A transgender man who gave birth has been unsuccessful in his latest legal bid to be named as “father” or the gender-neutral term “parent” on his child’s birth certificate rather than “mother”, as required by the registrar.
The decision upholds that of the President of the Family Division, The Right Honourable Sir MacFarlane, who in the case of R (on the application of TT) v The Registrar General for England and Wales [2019] EWHC 2384 (Fam) in September 2019 held that a person who carries and gives birth to a baby is legally that child’s mother, regardless of whether that person is recognised in law as being male or female.
Freddy McConnell is a freelance journalist and single parent in his mid 30s. He experienced gender dysphoria in childhood and, at the age of 22, realised that he was trans. He then lived as a man for a number of years, before beginning his medical transition with testosterone treatment in 2013 and undergoing a double mastectomy in 2014. His passport and NHS records were amended to show his gender as male. He received a Gender Recognition Certificate under the Gender Recognition Act 2004 recognising him as male in 2017. He retained his female reproductive system due to a potential interest in having children and, having suspended his hormone treatment to allow his reproductive system to function, conceived using donor sperm in 2017 and after legally becoming a man. He gave birth to a son in early 2018 and his journey through IVF, pregnancy and birth as a trans man was documented in the 2019 documentary, Seahorse (a reference to the fish known to have male pregnancies).
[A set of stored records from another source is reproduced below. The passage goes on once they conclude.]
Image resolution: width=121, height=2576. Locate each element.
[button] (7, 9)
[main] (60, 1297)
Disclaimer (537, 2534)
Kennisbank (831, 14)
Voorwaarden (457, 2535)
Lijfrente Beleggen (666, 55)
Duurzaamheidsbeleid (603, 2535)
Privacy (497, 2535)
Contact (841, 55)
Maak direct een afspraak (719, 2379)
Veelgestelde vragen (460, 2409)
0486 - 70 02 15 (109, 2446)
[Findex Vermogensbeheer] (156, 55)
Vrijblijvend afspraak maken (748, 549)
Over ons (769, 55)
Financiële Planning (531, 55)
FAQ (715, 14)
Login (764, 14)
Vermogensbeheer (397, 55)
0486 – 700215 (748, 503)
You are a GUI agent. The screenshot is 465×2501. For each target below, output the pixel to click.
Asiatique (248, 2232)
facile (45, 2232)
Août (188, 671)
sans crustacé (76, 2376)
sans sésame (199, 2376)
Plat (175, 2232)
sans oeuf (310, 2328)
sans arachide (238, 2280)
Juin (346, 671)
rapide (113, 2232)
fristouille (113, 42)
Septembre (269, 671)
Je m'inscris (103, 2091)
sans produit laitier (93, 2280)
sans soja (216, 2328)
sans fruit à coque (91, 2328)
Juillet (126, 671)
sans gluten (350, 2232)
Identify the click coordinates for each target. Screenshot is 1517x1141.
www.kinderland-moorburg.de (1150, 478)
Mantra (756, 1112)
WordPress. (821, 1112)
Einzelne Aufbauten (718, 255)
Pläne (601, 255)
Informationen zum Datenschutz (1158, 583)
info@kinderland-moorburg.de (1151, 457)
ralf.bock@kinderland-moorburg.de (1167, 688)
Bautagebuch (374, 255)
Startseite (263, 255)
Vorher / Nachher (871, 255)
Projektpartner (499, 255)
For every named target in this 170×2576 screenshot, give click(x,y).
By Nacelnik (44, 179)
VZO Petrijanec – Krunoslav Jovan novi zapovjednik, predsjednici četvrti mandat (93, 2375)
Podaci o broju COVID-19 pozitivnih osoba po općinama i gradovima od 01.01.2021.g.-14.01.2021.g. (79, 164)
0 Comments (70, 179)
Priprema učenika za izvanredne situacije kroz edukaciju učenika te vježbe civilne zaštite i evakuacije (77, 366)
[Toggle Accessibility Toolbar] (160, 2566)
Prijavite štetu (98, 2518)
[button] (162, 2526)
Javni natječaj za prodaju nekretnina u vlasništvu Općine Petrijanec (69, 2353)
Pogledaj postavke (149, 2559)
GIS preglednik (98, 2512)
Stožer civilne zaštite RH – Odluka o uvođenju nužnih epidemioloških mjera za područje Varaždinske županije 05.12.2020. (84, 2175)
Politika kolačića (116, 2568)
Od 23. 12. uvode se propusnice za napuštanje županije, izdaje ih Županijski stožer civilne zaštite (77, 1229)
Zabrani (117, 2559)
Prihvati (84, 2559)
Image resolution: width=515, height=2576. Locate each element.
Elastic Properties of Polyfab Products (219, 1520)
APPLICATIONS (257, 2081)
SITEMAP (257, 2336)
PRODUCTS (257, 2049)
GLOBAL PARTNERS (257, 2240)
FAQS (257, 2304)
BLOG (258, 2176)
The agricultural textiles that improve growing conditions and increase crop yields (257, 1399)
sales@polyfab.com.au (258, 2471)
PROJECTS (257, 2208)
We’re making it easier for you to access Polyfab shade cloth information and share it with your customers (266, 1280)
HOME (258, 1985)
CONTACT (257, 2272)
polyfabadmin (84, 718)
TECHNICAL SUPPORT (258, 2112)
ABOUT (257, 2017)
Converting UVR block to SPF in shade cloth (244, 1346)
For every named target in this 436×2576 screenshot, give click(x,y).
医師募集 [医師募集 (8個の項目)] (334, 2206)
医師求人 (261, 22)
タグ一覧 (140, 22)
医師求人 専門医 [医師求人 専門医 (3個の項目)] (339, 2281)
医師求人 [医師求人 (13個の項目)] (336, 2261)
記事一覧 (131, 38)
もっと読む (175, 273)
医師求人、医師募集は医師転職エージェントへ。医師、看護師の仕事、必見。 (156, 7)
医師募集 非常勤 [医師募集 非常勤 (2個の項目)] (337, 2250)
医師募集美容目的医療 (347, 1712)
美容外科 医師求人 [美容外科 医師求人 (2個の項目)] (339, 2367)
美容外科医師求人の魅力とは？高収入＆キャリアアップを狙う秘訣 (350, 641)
When he went to register the birth, the registrar refused to register him as the boy’s father, though he could be registered as “mother” in his current (male) name.
Mr McConnell applied for a judicial review of the decision.His primary claim was for a declaration that as a matter of domestic law he was to be regarded, and hence entitled to be registered, as YY's “father”, or otherwise “parent” or “gestational parent”. In the alternative, he applied for a declaration of incompatibility under section 4 of the Human Rights Act 1998 on the ground that the domestic regime (requiring him to be registered as “mother”) was incompatible with his and his toddler son’s rights under Articles 8 and 14 of the European Convention on Human Rights. His son (granted anonymity and known for these proceedings as “YY”) applied through his litigation friend for a declaration that Mr McConnell was his “father” under section 55A of the Family Law Act 1986.
The case was heard in Summer 2019. When giving Judgment and deciding that Mr McConnell could not be registered as the “father” of YY, Sir Andrew McFarlane held that the term “mother” related purely to reproductive experience, noting that it was:-
“the status afforded to a person who undergoes the physical and biological process of carrying a pregnancy and giving birth.”
In his Judgment, the President recognised that:-
“It is now medically and legally possible for an individual, whose gender is recognised in law as male, to become pregnant and give birth to their child. Whilst that person's gender is 'male', their parental status, which derives from their biological role in giving birth, is that of 'mother'.”
Accordingly, the application for judicial review was dismissed.
Mr McConnell appealed to the Court of Appeal and the case was heard in March 2020.
In giving Judgment on Wednesday, a Court of Appeal bench made up of Lord Chief Justice Lord Burnett, Lady Justice King and Lord Justice Singh dismissed the appeal, finding in favour of the right of a child to know the biological reality of its birth, rather than the parent’s right to be recognised on the birth certificate in their legal gender.
In their Judgment, they held that:-
In considering the appeal, the panel noted that the case was one in which difficult and sensitive social, ethical and political questions arose. They also recognised that there were many, inter-linked pieces of legislation which may be affected if the word "mother" was no longer to be used to describe the person who gives birth to a child (by way of example, as noted in the Judgment, the word “mother” is used 45 times in the Children Act 1989 alone). They also highlighted that there was no European consensus on the ground which arose under the appeal and that, whilst some jurisdictions (such as Sweden) had reformed the law to reflect what Mr McConnell wanted to achieve, in the majority the person who gave birth to a child would be recognised as their “mother”, regardless of legal gender.
The appeal judges concluded by recognising that the Courtoperates on the basis of relatively limited and narrow evidence, adduced by the polarised parties in the context of litigation. In contrast, they reflected that Parliament has the means and opportunities to obtain far more diverse information and evidence, from much wider sources. It has access to expert bodies, which can advise it on reform of the law and can carry out public consultation exercises. In conclusion, they recognised whilst the case raised complicated and inter-linked legal issues, any review and amendment of the law must be for Parliament and not for the Court.
This case again highlights the pressing need for a review of not only the Gender Recognition Act 2004, but also other associated legislation in the family law sphere which, as demonstrated in this case, is often seen as struggling to keep pace with the rapidly developing scientific, societal and social change in this country. It is imperative that the law is consistently and regularly developed and modified to keep up with the evolution of the modern family structure.
Mr McConnell has indicated that he intends to appeal to the Supreme Court.